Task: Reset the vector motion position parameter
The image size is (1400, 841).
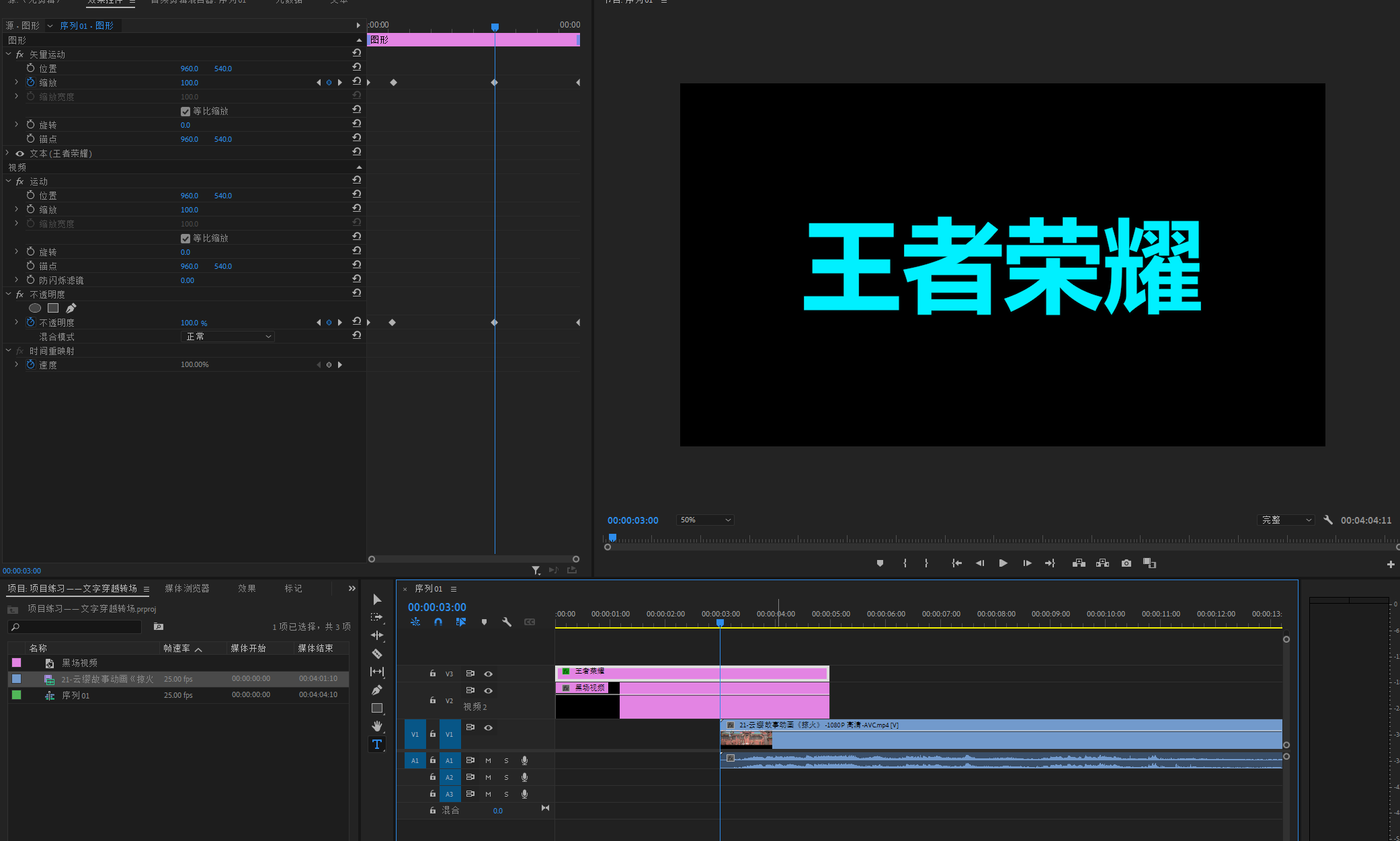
--
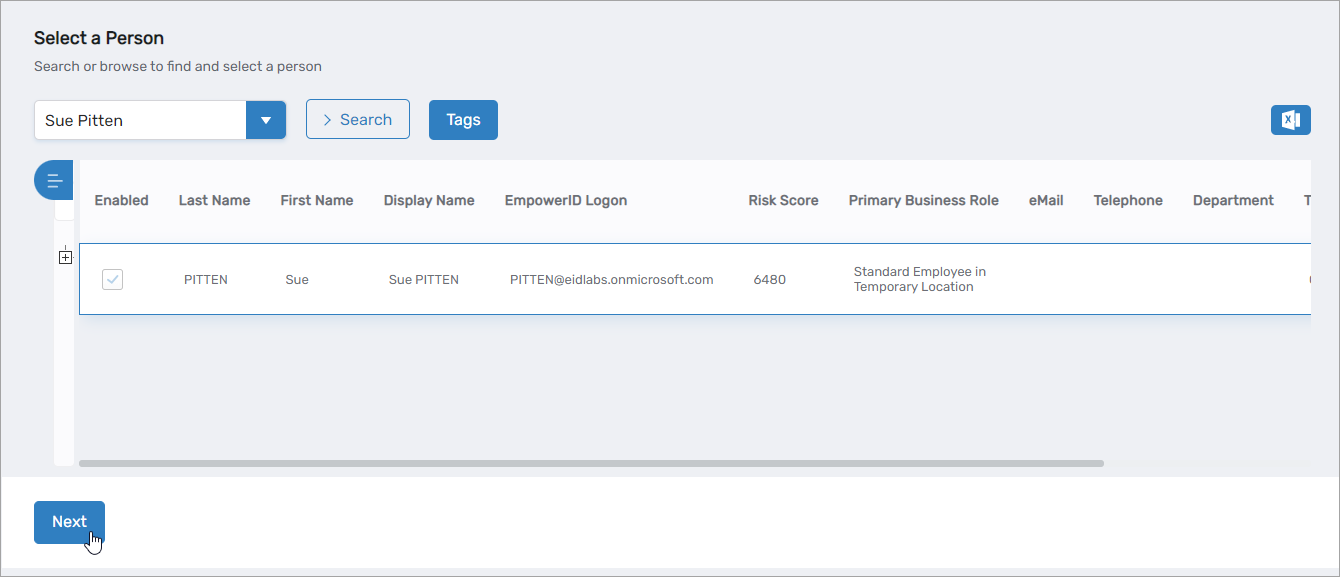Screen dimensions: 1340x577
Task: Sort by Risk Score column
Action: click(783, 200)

● **Exercise brief**
Copy out the rows from "Task: Reset the" down through "The image size is (1400, 841).", changing "position" to "rotation" and keeping everything else the same.

● **Exercise answer**
Task: Reset the vector motion rotation parameter
The image size is (1400, 841).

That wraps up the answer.